Where it stands: Colleges' decisions about openings and closing are just as inconsistent as school districts', but with different stakes and a lot more money on the line.
The big picture: Some students get to go back to campus in the fall, and some don't.
- It's complicated, and it could all change at any time.
- Generational spokesman and New York Gov. Andrew Cuomo on Friday released complex guidelines that largely leave it up to schools whether to open their campuses or not.
- Some schools are splitting the baby: Check out Boston University, where "arriving freshmen and returning undergraduate students will have a choice of attending in-person classes or taking classes remotely under a new hybrid teaching format the University is calling Learn from Anywhere (LfA)."

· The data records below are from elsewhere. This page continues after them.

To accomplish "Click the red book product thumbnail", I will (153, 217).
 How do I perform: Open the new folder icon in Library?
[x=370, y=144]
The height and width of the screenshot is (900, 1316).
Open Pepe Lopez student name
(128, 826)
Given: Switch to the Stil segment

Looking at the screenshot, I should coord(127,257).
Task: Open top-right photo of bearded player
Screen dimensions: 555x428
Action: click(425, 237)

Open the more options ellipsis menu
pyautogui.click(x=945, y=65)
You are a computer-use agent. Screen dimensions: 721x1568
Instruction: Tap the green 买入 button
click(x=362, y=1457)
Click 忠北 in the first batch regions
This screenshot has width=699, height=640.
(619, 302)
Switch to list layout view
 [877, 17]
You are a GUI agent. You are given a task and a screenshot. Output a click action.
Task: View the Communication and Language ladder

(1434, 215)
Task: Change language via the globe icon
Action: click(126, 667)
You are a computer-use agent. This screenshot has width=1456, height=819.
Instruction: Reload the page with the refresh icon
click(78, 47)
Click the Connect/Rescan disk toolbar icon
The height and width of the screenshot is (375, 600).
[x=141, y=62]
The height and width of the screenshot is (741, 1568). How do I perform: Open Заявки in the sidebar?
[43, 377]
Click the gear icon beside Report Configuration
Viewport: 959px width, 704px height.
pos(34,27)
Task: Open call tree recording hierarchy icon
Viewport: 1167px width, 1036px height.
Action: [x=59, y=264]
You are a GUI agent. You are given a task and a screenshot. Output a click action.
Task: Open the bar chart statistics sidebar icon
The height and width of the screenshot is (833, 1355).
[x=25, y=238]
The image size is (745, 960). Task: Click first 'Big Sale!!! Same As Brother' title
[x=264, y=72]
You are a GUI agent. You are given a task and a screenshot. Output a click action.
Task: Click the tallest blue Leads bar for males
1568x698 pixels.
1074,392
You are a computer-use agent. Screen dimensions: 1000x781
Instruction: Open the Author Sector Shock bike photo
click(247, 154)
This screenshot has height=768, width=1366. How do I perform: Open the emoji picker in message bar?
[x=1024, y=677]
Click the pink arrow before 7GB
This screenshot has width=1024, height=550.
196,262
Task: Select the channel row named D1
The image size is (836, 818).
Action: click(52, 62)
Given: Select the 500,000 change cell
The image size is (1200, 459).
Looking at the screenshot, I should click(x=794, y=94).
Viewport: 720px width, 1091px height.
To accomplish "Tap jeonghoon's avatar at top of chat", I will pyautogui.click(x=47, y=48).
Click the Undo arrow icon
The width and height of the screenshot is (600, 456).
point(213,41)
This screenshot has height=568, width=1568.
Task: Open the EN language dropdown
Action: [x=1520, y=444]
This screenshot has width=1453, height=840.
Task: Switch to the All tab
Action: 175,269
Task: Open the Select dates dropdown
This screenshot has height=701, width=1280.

Between the lines: There are all kinds of thorny issues at play here — from the complicated relationship between U.S. universities and foreign students, to the sad fact that Black kids are more likely to suffer if campuses are closed.
- College sports programs seem to be in freefall, Axios' Kendall Baker reports.
- And, as Bill Rhodes writes at The Undefeated, this is a particularly important moment for historically black colleges and universities.
What they're saying: For young people in particular, it's important for us to focus on a "sense of the future, and to remind ourselves that we’re in this with other people," Joshua Morganstein of the American Psychiatric Association tells Axios.
My thought bubble: These are hard times. The normal instinct to speak up for what you believe in is intensified because of all that is going on, and it's hard to figure out what one's priorities should be.
- But college stuff is fun. Please buy the team jersey, take classes that require you to read "Beowulf," and stay idealistic to make the world a better place for all of us.